You will use pointwise mutual information (PMI) to find which associations are being made with identity labels. PMI can be used as a measure of word association in a corpus, i.e. how frequently two words co-occur above what might just be expected based on their frequencies. See the PMI Wikipedia page for more details. Here we use PMI to measure which words co-occur with labels for identities. This allows us to see associations that may perpetuate stereotypes.

After this analysis, you will present specific examples from the data that you speculate could be particularly biased and problematic. In the optional advanced analysis, you will expand this analysis to another corpus.

Data and Resources

SNLI corpus, a popular dataset for the NLP task of natural language inference.
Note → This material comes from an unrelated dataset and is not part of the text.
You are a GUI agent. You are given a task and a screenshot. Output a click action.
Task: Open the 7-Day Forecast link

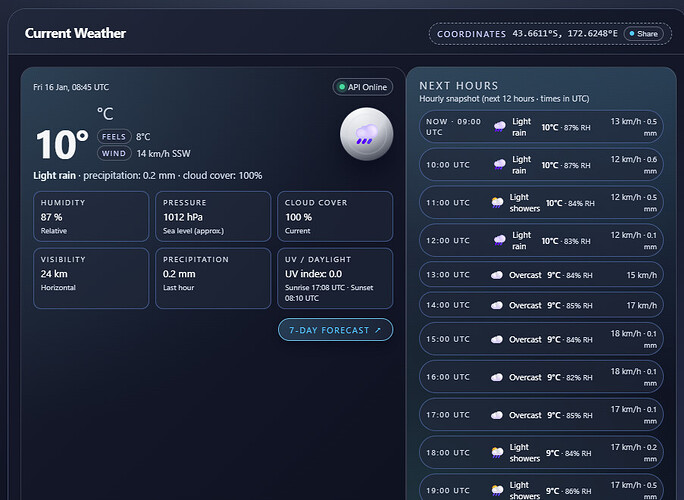(x=335, y=330)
You can read more about the dataset and task on the SNLI website or in the original paper (Bowman et al. 2015).
- Use the training data CSV or JSON lines file (snli_1.0_train.jsonl) in the SNLI corpus. The sentence1 column with premise that was supplied to annotators, and the sentence2 column is the hypotheses that annotators came up with. See other details about the corpus format in the README supplied with SNLI.
List of identity labels (based on Rudinger et al. 2017).

Basic Requirements

Completing the basic requirements will earn a passing (B-range) grade.

Word association analysis: First, build a tool for calculating pointwise mutual information (PMI) between unigram frequencies in the SNLI dataset. Your tool should take a unigram, with word frequencies relative to a corpus, as input and give a list of other unigrams in the corpus ranked by PMI. Terms that occur less than 10 times in the corpus should not be considered; optionally you can consider other thresholds. For preprocessing, lowercase, remove stopwords and tokenize the data. Note that there are duplicate premises and hypotheses in the data; remove these and just look at unique utterances.

Here’s how you can calculate PMI. Let $c(w_i)$ be the count of word $w_i$ in the corpus and $c(w_i, w_j)$ be the number of times that $w_i$ and $w_j$ occur in the same premise or hypothesis. If they co-occur more than once within a premise or hypothesis, you can still just calculate that as one. With $N$ as the number of documents (premises or hypotheses) in the corpus, we define $P(w_i)$ as the word frequency $c(w_i)/N$ . Then PMI is:

$PMI(w_i, w_j) = \log_{2} \frac{P(w_i, w_j)}{P(w_i) P(w_j)} = \log_{2} \frac{N \cdot c(w_i, w_j)}{c(w_i) c(w_j)}$

Compute PMI between the identity labels in the provided list and all other words in the SNLI training corpus (see details in the Data and Resources section above. Look at the top associated words for identity labels of your choice. Do you see any that may reflect social stereotypes? It is helpful to compare the top PMI words for certain identity terms with other related ones (such as men compared with women). Note that some terms in the list do not occur in the data; they are included for advanced analysis on possible other corpora.

Calculate PMI separately for identity terms in the premises, which are the original provided captions from the Flickr30k image captioning dataset, and identity terms in the hypotheses, which were elicited in a crowdworking task. You will compare the associations made in the write-up.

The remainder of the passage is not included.